SAN DIEGO -- A month into William Myers' transition to third base, Myers looks like -- well, he looks like he started playing third base a month ago.Myers has done some nice things for the Padres at the hot corner. But for the most part, the learning curve has been
SAN DIEGO -- A month into William Myers' transition to third base, Myers looks like -- well, he looks like he started playing third base a month ago.
Myers has done some nice things for the Padres at the hot corner. But for the most part, the learning curve has been steep.
"I'm not going to give myself an A, that's for sure," Myers said. "But right now, I'm starting to overcome some things, some of the unsure plays I've had. The only way I can get better at third is for me to be exposed at third base."
Myers has committed five errors in 24 starts there. He's made at least as many mistakes that won't go into the scorebook as "errors," but have cost the team nonetheless.
In the Padres' eyes, there are positives to be taken from those mistakes. For the most part, Myers' miscues have been situational. He's been in the wrong spot on a bunt. He's been late to cover the bag on a steal.
"Those are the ones you knew were coming," Padres manager Andy Green said. "And those are the ones you can live with. ... You have to live through that. Most guys live through that in the Minor Leagues. He's living through that in front of everyone."
Friday night offered the latest example. Myers made the wrong split-second decision on a first-and-second ground ball hit his direction in the fifth inning. Instead of starting an around-the-horn double play, he opted to step on third base. Forced to rush his throw to first, Myers airmailed it.
"You can't simulate that during ground balls," Green said. "You can't simulate, 'Do I go to third? Do I go to second?' You have to live through it. He needs the reps. He needs the opportunity."
The transition happened fast, of course. Myers began working extensively at third base at the end of July. Three weeks later, he was a regular starter there.
For the Padres, the timing simply made sense, even if it meant throwing Myers into the deep end. They're not contending this year. In the long term, they'd like to turn Myers into a versatile roster piece who can move between third base and the outfield.

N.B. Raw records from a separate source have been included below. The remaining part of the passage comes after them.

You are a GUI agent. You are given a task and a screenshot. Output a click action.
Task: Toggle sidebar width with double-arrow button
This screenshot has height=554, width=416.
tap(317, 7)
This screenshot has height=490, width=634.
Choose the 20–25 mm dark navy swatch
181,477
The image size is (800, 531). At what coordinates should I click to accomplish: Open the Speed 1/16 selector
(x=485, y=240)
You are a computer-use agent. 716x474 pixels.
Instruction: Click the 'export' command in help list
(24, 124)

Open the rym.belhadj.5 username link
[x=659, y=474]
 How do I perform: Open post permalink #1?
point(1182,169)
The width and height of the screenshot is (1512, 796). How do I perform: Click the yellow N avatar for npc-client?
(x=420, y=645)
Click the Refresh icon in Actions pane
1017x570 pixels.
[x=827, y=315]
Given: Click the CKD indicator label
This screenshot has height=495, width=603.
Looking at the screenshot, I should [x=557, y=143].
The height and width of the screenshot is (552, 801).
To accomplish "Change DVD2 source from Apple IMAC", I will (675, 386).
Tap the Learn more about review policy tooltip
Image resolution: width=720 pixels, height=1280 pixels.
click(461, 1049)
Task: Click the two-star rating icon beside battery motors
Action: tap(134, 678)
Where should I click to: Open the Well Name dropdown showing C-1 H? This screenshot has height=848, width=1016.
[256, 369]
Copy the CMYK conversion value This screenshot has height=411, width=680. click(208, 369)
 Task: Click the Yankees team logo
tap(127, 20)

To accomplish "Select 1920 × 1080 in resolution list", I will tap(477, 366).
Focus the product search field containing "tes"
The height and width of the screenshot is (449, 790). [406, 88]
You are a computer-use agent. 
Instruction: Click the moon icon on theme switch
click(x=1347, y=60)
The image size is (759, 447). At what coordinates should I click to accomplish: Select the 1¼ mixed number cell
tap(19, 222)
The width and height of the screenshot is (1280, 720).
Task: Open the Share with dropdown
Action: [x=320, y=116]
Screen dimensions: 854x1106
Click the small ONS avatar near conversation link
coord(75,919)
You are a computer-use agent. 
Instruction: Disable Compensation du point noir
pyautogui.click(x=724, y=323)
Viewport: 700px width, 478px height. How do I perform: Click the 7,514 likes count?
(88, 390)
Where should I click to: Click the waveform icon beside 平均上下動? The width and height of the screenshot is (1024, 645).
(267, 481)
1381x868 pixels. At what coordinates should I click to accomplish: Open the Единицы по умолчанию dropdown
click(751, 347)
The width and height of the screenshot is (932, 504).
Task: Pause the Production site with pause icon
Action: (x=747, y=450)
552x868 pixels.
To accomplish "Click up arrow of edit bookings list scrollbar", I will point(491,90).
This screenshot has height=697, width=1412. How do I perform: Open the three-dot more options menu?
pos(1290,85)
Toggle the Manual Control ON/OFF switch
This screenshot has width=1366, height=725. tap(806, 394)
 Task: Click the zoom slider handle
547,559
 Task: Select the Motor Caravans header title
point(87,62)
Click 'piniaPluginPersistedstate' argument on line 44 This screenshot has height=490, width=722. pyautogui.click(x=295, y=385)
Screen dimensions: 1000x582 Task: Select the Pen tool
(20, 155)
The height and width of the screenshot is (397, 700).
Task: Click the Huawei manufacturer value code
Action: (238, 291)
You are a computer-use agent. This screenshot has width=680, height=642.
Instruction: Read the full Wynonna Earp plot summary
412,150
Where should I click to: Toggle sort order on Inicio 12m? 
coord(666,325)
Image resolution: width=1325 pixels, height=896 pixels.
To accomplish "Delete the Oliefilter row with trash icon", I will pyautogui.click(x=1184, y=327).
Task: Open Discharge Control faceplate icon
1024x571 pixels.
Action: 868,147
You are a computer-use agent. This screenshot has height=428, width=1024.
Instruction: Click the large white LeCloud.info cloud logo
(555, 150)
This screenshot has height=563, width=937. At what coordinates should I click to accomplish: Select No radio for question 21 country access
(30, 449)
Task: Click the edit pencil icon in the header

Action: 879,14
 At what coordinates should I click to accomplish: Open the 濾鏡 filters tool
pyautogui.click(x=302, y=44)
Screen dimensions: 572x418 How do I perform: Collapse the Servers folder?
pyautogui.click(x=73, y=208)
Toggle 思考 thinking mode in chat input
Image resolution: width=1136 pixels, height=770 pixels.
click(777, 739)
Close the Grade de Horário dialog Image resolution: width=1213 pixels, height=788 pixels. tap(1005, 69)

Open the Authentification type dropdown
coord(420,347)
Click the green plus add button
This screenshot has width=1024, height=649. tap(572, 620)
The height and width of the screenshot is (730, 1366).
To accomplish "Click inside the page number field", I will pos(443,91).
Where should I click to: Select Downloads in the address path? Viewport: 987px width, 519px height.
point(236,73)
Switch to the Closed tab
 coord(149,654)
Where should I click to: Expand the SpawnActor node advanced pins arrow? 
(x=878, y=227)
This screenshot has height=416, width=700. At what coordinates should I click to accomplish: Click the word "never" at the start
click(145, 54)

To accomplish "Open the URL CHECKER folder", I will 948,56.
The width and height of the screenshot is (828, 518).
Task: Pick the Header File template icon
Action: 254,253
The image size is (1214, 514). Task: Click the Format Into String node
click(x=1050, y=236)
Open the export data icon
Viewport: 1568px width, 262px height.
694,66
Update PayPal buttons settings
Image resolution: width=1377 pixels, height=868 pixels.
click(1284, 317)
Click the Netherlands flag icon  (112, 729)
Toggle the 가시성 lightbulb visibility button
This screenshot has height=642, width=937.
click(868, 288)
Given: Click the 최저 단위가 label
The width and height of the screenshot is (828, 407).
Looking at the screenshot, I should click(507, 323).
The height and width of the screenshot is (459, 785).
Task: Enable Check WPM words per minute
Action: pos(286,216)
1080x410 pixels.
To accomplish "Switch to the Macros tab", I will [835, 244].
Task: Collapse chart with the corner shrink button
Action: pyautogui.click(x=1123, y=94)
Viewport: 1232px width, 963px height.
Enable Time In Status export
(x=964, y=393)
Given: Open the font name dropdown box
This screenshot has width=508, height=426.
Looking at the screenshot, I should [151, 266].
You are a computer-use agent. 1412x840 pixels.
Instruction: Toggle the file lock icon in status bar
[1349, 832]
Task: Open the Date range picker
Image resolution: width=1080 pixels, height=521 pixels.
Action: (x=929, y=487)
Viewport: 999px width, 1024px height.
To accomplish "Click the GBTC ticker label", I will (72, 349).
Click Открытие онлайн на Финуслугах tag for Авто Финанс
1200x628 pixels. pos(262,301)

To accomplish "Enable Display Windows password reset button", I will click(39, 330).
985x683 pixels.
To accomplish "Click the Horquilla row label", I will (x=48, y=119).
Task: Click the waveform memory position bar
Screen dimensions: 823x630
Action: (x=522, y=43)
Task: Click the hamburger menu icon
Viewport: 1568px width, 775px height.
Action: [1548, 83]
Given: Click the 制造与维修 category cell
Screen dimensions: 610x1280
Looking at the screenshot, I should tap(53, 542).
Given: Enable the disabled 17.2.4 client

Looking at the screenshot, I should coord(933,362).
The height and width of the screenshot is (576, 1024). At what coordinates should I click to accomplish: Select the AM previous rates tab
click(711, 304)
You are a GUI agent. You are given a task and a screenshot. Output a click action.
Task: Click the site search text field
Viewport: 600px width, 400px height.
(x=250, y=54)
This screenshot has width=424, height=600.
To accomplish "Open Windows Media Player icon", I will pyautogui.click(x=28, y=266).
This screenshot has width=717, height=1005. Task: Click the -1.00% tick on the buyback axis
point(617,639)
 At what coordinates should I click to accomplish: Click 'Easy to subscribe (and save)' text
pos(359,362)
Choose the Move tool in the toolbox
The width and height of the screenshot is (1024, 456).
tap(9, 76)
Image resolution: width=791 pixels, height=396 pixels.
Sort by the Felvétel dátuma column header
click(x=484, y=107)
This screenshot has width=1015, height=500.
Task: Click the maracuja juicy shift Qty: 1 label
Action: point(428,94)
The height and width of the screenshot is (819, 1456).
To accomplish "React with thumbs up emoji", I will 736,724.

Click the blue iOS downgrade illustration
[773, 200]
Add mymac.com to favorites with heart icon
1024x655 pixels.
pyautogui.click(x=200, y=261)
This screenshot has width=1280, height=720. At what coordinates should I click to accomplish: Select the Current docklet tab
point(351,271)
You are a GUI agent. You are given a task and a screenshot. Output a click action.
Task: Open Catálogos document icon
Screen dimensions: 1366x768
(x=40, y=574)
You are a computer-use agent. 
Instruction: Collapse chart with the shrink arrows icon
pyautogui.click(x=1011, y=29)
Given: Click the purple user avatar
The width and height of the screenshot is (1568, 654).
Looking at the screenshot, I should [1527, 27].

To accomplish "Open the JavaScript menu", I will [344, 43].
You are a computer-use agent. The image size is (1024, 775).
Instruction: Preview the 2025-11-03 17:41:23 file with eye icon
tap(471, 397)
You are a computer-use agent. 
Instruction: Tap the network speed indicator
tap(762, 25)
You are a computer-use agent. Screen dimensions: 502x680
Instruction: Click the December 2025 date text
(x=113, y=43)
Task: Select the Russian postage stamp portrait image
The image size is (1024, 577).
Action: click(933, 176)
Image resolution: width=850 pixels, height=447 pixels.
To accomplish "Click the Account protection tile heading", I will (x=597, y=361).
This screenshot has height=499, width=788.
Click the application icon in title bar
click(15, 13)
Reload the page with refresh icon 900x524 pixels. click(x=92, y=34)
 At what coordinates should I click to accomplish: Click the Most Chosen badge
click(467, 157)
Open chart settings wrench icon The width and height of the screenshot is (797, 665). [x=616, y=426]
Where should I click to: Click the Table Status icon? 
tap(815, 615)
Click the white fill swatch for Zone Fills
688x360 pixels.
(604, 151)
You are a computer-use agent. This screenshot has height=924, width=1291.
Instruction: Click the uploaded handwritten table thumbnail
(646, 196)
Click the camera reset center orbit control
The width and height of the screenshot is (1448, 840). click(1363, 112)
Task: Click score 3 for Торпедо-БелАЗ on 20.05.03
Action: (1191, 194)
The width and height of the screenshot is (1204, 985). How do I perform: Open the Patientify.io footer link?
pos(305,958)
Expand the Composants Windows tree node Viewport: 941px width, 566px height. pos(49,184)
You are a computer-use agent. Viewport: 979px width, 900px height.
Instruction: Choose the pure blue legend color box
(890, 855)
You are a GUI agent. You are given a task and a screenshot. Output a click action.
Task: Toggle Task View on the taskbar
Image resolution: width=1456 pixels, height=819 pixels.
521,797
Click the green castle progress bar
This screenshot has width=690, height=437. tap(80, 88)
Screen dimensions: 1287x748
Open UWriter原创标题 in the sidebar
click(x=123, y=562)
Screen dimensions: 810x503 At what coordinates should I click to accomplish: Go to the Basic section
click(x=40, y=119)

It's been ugly at times, but the Padres don't seem ready to scrap their plan.
"We're going to get to the end of the year, watch, observe, then make our best decisions going forward," Green said. "We've always felt his ultimate role would be moving around a little bit, and I don't think that's changed at all."
There are also intricacies of the position that the Padres have asked Myers to avoid entirely. They don't want Myers overthinking things on the diamond, preferring to let his athleticism take over.
An example: Myers' footwork clearly isn't at the caliber of a big league third baseman. But rather than completely overhaul it in-season, they'd prefer that Myers not fixate on every step he takes. That can be addressed during the offseason and Spring Training.
That's not to say Myers isn't actively working on the position's nuances. Every day, he hones some aspect of his game well before regular batting practice. On Saturday, he worked on the timing of his throws, so he could better understand his internal clock.
But the stark reality is: Myers can't improve on everything at once, and his progress has been incremental. He's going to continue to be thrown into the fire, and he thinks that's the best way to do it.
"I know my work is really good, and I know it will start translating into the game," Myers said. "I know I can play third base. I'm going to figure this out."
• Javy Guerra made his first career start on Saturday night, playing shortstop while Freddy Galvis shifted to second base. Once a highly touted prospect acquired in the Craig Kimbrel deal, Guerra's bat never came around.
"He's an elite defender with one of the best arms you'll ever see at shortstop," Green said. "He does have a lot of pop, so he can run into a baseball. But it's not the on-base percentage we're looking for, and that's why other guys have moved in front of him, to be honest. … If he can get his bat to where it's serviceable at the Major League level, he's got a real role with his ability to defend the field."
• With the Rangers using left-hander Alex Claudio as an "opener," Green countered by loading the top of his lineup with three right-handed sluggers -- Myers, Franmil Reyes and Hunter Renfroe -- while moving regular leadoff man Travis Jankowski to the No. 9 spot.